WORK INSTRUCTIONS — According to the graph algorithms page, why does GPU acceleration require no change to a query? Answer in one to three sentences.

QUOTED TEXT —

Graph Algorithms
27 graph algorithms built into the world model — no projection lifecycle, no separate analytics service, no plugin installation. Every algorithm operates over the same confidence-scored, temporally-versioned graph that your queries run against. Centrality rankings respect observation class. Community detection propagates across fact confidence. Contradiction detection surfaces conflicting beliefs in the world model. Six algorithms run incrementally via LIVE CALL, maintaining results as standing queries that update with every mutation.
154M PageRank nodes/sec on CPU. 29.6x GPU speedup on community detection. 19.8x on triangle count. GPU acceleration is automatic when hardware is available: same query, same syntax — ArcFlow Adaptive Dispatch routes to the fastest backend at runtime (see GPU Acceleration).
Centrality#
PageRank#
Iterative eigenvector centrality. 20 iterations, damping factor 0.85. 154M nodes/sec on CPU, 2.4x faster on GPU.
CALL algo.pageRank()| Column | Type | Description |
|---|---|---|
| nodeId | integer | Internal node ID |
| name | string | Node label or name property |
| score | float | PageRank score (sums to 1.0) |
-- PageRank on a social network
CREATE (a:Person {name: 'Alice'})-[:FOLLOWS]->(b:Person {name: 'Bob'})
CREATE (b)-[:FOLLOWS]->(c:Person {name: 'Carol'})
CREATE (c)-[:FOLLOWS]->(a)
CALL algo.pageRank()| nodeId | name | score |
|--------|-------|----------|
| 1 | Alice | 0.333333 |
| 2 | Bob | 0.333333 |
| 3 | Carol | 0.333333 |
Confidence-Weighted PageRank#
PageRank weighted by edge confidence values. Higher-confidence edges contribute more to rank propagation.
CALL algo.confidencePageRank()Betweenness Centrality#
Measures how often a node lies on shortest paths between other nodes. Identifies bridges and brokers in the graph.
CALL algo.betweenness()| Column | Type | Description |
|---|---|---|
| nodeId | integer | Internal node ID |
| name | string | Node label or name property |
| betweenness | float | Betweenness centrality score |
CREATE (a:Person {name: 'Alice'})-[:KNOWS]->(b:Person {name: 'Bob'})
CREATE (b)-[:KNOWS]->(c:Person {name: 'Carol'})
CREATE (b)-[:KNOWS]->(d:Person {name: 'Dave'})

DATA PROVIDED —
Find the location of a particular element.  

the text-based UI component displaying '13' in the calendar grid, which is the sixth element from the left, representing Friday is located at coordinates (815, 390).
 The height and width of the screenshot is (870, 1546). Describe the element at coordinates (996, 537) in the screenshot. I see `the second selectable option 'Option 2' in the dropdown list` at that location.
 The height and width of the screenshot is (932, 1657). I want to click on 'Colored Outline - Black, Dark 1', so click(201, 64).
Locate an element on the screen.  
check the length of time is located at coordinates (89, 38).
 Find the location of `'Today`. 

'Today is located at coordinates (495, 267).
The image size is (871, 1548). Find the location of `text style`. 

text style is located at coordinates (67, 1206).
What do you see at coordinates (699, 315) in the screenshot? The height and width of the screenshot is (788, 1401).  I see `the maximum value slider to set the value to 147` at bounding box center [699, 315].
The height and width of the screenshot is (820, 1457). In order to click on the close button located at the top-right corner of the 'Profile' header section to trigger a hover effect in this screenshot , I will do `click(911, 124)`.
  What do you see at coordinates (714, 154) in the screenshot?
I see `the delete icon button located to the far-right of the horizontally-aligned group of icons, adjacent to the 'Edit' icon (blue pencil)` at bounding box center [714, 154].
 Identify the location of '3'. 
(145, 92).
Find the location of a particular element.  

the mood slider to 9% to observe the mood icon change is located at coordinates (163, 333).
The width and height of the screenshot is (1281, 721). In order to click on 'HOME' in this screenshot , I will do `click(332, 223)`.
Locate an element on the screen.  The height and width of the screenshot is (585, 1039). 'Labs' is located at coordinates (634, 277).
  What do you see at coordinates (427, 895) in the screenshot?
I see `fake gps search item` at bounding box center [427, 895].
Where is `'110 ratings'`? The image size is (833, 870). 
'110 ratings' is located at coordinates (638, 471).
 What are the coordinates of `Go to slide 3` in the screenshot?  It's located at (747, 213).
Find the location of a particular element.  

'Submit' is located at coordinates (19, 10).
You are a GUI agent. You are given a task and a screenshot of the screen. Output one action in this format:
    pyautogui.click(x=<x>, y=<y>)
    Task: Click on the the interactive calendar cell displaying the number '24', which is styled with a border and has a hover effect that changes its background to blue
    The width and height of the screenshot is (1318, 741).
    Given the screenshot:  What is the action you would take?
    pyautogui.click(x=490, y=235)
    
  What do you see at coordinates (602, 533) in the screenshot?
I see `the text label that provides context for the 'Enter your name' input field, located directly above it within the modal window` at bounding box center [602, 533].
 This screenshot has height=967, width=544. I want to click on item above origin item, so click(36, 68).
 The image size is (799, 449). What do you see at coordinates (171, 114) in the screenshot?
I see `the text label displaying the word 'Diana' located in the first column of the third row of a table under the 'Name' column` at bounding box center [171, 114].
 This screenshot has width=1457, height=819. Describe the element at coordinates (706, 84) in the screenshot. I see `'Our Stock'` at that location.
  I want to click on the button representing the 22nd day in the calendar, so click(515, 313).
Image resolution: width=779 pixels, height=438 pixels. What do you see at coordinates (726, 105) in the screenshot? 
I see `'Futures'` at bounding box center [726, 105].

TASK ANSWER — GPU acceleration is automatic whenever the hardware is available, because ArcFlow Adaptive Dispatch routes work to the fastest backend at runtime. The same query with the same syntax therefore runs without modification.